FIG. 3 is a cross-section taken on the line 3--3 of FIG. 2.
FIG. 4 is another front elevational view similar to FIG. 2, but
indicating expansible reflector means in a partially extended
position of adjustment.
FIG. 5 is a cross-section taken on the line 5--5 of FIG. 6.
FIG. 6 is a front elevational view of the luminaire with the
expansible reflector means in a fully extended position.
FIG. 7 is a front elevational view of the luminaire apparatus of
the invention with the light transmitting member and expansible
reflector means removed.
FIG. 8 is a detail view of one typical movable reflector part.
FIG. 9 is a cross-section taken on the line 9--9 of FIG. 8.

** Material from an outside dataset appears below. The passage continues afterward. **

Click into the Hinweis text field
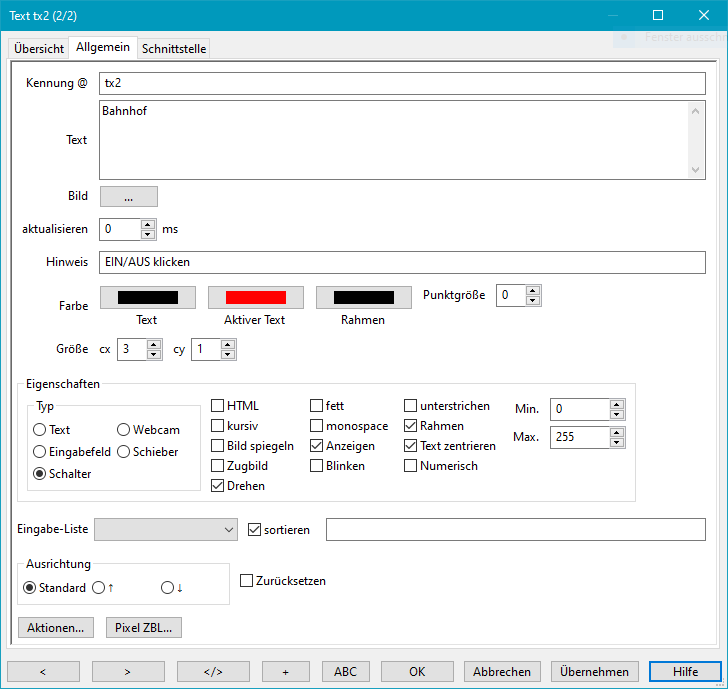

FIG. 10 is an elevational view of the inside of the light
transmitting member.
FIG. 11 is a front elevational view of a luminaire having a
modified form of expansible reflector means.
FIG. 12 is a cross-section taken on the line 12--12 of FIG. 11.
FIG. 13 is a front elevational view showing the apparatus of FIGS.
11 and 12 with the expansible reflector means partially
extended.
FIG. 14 is a cross-section taken on the line 14--14 of FIG. 13 and
illustrates diagrammatically paths of travel of reflected radiation
emitted from the luminaire body.
FIG. 15 is a detail perspective view of the expansible reflector
means of FIG. 14 removed from the housing.
FIG. 15A is a detail cross-sectional view of the expansible
reflector means of FIG. 15.
FIG. 16 is the light transmitting member of FIG. 12.
DETAILED DESCRIPTION OF THE INVENTION
The apparatus of the invention in general includes a luminaire
housing body, closed at one side by a light transmitting member
rotatably mounted thereon, having a light source detachably
received therein. Supported in fixed relation around the light
source is a stationary reflector body. Located between the
stationary reflector body and the light transmitting member is
expansible reflector means which are operatively connected to the
light transmitting member which, in response to rotation of the
light transmitting member, is extensible around the light source
along guided paths of travel. As the expansible reflector means is
extended light is projected from the luminaire in a configuration
progressively changing from that configuration reflected from the
stationary reflector body to that configuration reflected from the
expansible reflector means, and a desirable range of control is
thus realized.
The expansible reflector means may be provided in at least two
desirable forms. In one form separately formed reflector parts are
arranged in connected relationship with one another and with the
rotatable light transmitting member. In another desirable form the
reflector means comprises parts occurring in hinged relationship to
one another to constitute a unitary body which is operatively
connected to the light transmitting member.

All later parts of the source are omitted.